▶ WHAT IS ASKED
Reproduce the material below word for word, from its first line down to and including the line that contains "click(1330, 14)".

▶ MATERIAL FOR THIS TASK
○ ○ ○ ○ ○
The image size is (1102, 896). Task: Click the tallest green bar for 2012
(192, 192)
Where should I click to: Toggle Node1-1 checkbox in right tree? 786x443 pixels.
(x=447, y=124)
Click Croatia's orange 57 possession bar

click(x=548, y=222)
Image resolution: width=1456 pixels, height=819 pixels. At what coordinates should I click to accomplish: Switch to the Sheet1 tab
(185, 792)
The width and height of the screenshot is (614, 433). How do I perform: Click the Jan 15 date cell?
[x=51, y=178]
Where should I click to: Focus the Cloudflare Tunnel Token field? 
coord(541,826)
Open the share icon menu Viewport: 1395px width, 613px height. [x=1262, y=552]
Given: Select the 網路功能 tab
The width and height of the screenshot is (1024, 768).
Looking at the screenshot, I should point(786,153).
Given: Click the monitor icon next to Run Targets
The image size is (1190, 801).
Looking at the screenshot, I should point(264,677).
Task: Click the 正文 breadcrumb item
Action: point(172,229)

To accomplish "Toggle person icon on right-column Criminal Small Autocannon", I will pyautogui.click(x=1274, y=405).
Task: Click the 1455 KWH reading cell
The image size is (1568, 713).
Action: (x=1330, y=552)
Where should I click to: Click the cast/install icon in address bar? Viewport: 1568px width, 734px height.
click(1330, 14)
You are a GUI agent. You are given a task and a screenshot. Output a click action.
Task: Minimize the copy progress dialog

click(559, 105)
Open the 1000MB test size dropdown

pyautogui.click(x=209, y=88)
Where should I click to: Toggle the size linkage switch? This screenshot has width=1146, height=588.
○ ○ ○ ○ ○
▶ RESPONSE
The image size is (1102, 896). Task: Click the tallest green bar for 2012
(192, 192)
Where should I click to: Toggle Node1-1 checkbox in right tree? 786x443 pixels.
(x=447, y=124)
Click Croatia's orange 57 possession bar

click(x=548, y=222)
Image resolution: width=1456 pixels, height=819 pixels. At what coordinates should I click to accomplish: Switch to the Sheet1 tab
(185, 792)
The width and height of the screenshot is (614, 433). How do I perform: Click the Jan 15 date cell?
[x=51, y=178]
Where should I click to: Focus the Cloudflare Tunnel Token field? 
coord(541,826)
Open the share icon menu Viewport: 1395px width, 613px height. [x=1262, y=552]
Given: Select the 網路功能 tab
The width and height of the screenshot is (1024, 768).
Looking at the screenshot, I should point(786,153).
Given: Click the monitor icon next to Run Targets
The image size is (1190, 801).
Looking at the screenshot, I should point(264,677).
Task: Click the 正文 breadcrumb item
Action: point(172,229)

To accomplish "Toggle person icon on right-column Criminal Small Autocannon", I will pyautogui.click(x=1274, y=405).
Task: Click the 1455 KWH reading cell
The image size is (1568, 713).
Action: (x=1330, y=552)
Where should I click to: Click the cast/install icon in address bar? Viewport: 1568px width, 734px height.
click(1330, 14)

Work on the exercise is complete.